If you look back at 2 Kings 14, you will see that Jonah had every reason to be patriotic. Israel had just experienced the greatest time of political, economic, and military expansion in decades thanks to the word of God through his prophet Jonah. The king was evil, the nation was evil, yet God blessed them anyway. Jonah was at the top of his game. Jonah seems to be more than just a patriot, though. He has tendencies toward nationalism, the ideology that proclaims “My country, right or wrong.”
Today we have two identifiers – Christian and American. Which one is the noun and which is the adjective? That makes all the difference in the world. Are you a Christian American? Or are you an American Christian? Say you meet a foreigner for the first time and you’re getting to know each other. Do you tell that person you’re a Christian or an American first?
For Jonah it was clear that his allegiance to his country took precedent over his allegiance to God. He would rather blatantly disobey God than have a hand in saving Israel’s enemies. But when we become followers of Christ, we are now citizens of a new kingdom, a global kingdom. It’s great to be proud of your country and seek God’s blessing on the place you live (see Jeremiah 29). But it’s not ok to do that to the exclusion or detriment of other countries and nationalities.
YHWH, THE GOD OF HEAVEN
Jonah reveals the sacred covenant name of God to these sailors – YHWH. Any time you see “the LORD” in your Bibles, that is a replacement for the name YHWH. Jonah says, “I worship YHWH.”
But here’s the thing – YHWH was never just a regional God. YHWH had gone by other names, too. Most commonly the name El. El is the more widely used word/name for God. YHWH was the special name God gave to Moses in Exodus when establishing a covenant with the Hebrews.
I’m no Hebrew scholar, but from what I’ve heard and read, the name El is closely related to the name Ba’al, who was frequently referred to as “The God of Thunder” or “The God of the Heavens.” Jonah introduces these sailors to YHWH, the God of Heaven. Essentially, Jonah is using language they would have been familiar with to introduce them to YHWH and emphasize what a big deal this God is.
CREATOR OF THE SEA AND THE DRY LAND
Jonah gives the sailors the most basic Bible school lesson about who God is. YHWH created the sea and the dry land. That’s also a Hebrew way of implying “and everything in them.” So let’s all sing the Days of Creation song!

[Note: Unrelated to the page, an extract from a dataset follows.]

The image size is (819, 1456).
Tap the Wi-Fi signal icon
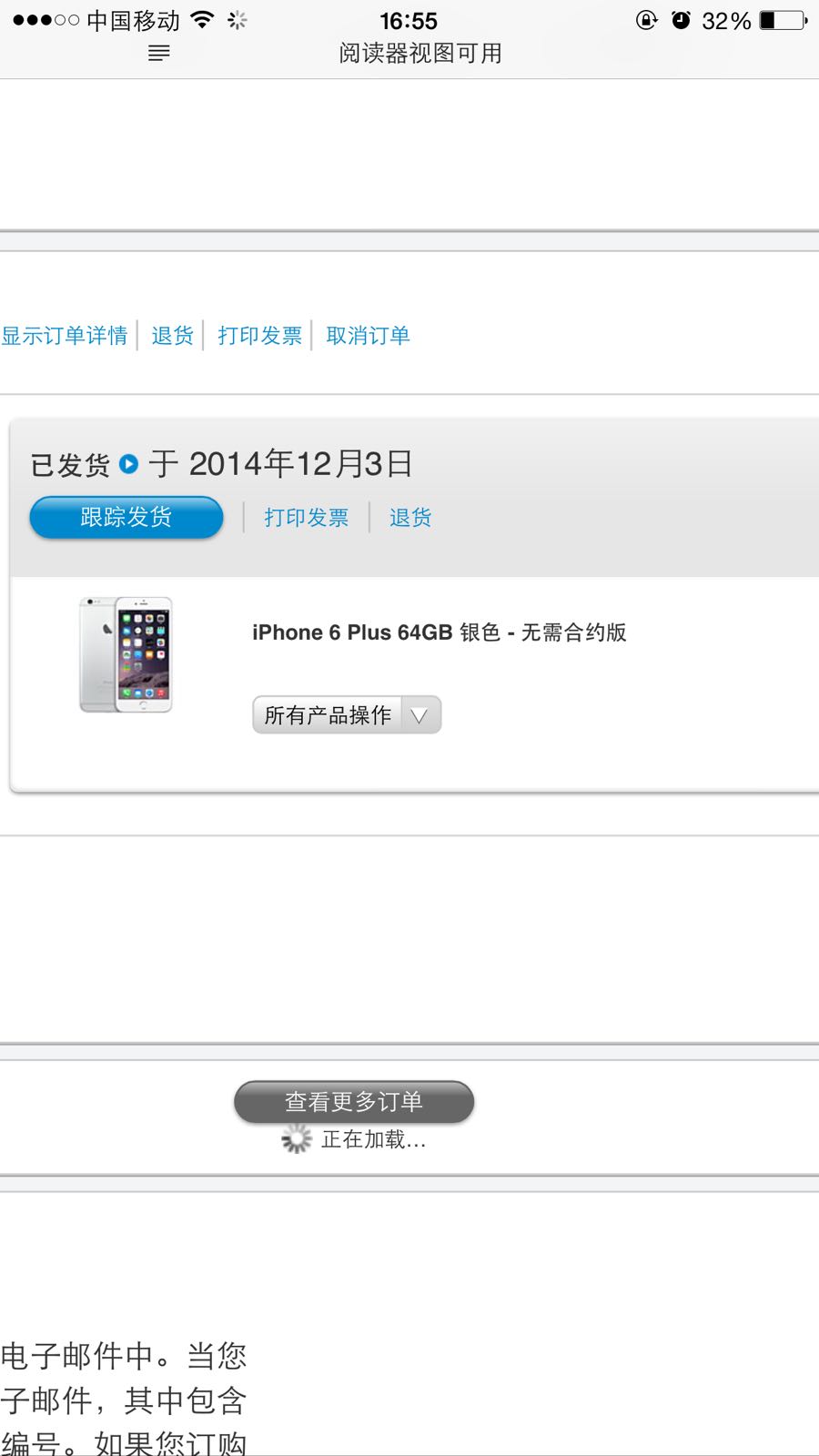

But this is an important distinction to make. Ba’al may have been “The Storm God” but he didn’t create the sea. There’s a big difference between having control over something and being the creator of something. I may know how to drive my Toyota, but I didn’t build it. My father-in-law worked at the plant where my vehicle was made. He knows where the parts came from and how they are all put together. If there’s an issue with the car, I defer to him.
YHWH isn’t just some little-case-g god like Ba’al. YHWH is the one who created everything that Ba’al supposedly controlled.
This rightly has the sailors terrified. “How can you run away from ‘the God who created the sea’ on the sea!“
WHO’S IN CONTROL HERE?
With as crazy as things are, we always have to remember who is in control. God has not abdicated his throne to the big wigs in Washington. YHWH is still the God of Heaven who created the sea and the dry land and everything they contain.
When our identity is primarily rooted in our nationality or politics, then we will always be on shifting sand. We’ll be like the foolish man who built his house on the beach with no foundation. Nations rise and fall. Politics change daily.
But if our identity is rooted in God and the kingdom of heaven, we know we will always be on solid footing, not being tossed around by the winds of political storms.